— Materials provided —
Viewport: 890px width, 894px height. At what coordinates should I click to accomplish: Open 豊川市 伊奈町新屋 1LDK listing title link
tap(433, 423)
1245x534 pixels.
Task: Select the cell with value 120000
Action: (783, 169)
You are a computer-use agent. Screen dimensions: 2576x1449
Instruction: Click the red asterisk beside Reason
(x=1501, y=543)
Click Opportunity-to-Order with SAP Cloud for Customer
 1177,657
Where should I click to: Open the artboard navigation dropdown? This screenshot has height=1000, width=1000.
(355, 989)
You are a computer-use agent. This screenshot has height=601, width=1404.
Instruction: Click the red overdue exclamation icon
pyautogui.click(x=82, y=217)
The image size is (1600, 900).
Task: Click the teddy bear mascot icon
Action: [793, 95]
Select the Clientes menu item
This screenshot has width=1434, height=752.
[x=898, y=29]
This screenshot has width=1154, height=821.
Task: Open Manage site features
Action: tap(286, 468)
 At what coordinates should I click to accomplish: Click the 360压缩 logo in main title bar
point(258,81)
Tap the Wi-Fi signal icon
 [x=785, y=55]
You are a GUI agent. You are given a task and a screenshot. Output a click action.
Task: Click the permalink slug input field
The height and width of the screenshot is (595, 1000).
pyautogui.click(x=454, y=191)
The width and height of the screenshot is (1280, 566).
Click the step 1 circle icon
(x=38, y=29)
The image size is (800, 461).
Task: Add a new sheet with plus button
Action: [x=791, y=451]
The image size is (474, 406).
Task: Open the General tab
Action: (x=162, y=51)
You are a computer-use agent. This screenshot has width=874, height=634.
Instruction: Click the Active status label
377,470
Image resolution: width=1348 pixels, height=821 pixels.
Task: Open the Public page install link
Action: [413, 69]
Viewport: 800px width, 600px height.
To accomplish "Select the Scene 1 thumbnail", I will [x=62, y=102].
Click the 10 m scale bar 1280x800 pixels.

— What you need to do —
The records above need to be written out once more, exactly.

— Solution to this exercise —
Viewport: 890px width, 894px height. At what coordinates should I click to accomplish: Open 豊川市 伊奈町新屋 1LDK listing title link
tap(433, 423)
1245x534 pixels.
Task: Select the cell with value 120000
Action: (783, 169)
You are a computer-use agent. Screen dimensions: 2576x1449
Instruction: Click the red asterisk beside Reason
(x=1501, y=543)
Click Opportunity-to-Order with SAP Cloud for Customer
 1177,657
Where should I click to: Open the artboard navigation dropdown? This screenshot has height=1000, width=1000.
(355, 989)
You are a computer-use agent. This screenshot has height=601, width=1404.
Instruction: Click the red overdue exclamation icon
pyautogui.click(x=82, y=217)
The image size is (1600, 900).
Task: Click the teddy bear mascot icon
Action: [793, 95]
Select the Clientes menu item
This screenshot has width=1434, height=752.
[x=898, y=29]
This screenshot has width=1154, height=821.
Task: Open Manage site features
Action: tap(286, 468)
 At what coordinates should I click to accomplish: Click the 360压缩 logo in main title bar
point(258,81)
Tap the Wi-Fi signal icon
 [x=785, y=55]
You are a GUI agent. You are given a task and a screenshot. Output a click action.
Task: Click the permalink slug input field
The height and width of the screenshot is (595, 1000).
pyautogui.click(x=454, y=191)
The width and height of the screenshot is (1280, 566).
Click the step 1 circle icon
(x=38, y=29)
The image size is (800, 461).
Task: Add a new sheet with plus button
Action: [x=791, y=451]
The image size is (474, 406).
Task: Open the General tab
Action: (x=162, y=51)
You are a computer-use agent. This screenshot has width=874, height=634.
Instruction: Click the Active status label
377,470
Image resolution: width=1348 pixels, height=821 pixels.
Task: Open the Public page install link
Action: [413, 69]
Viewport: 800px width, 600px height.
To accomplish "Select the Scene 1 thumbnail", I will [x=62, y=102].
Click the 10 m scale bar 1280x800 pixels.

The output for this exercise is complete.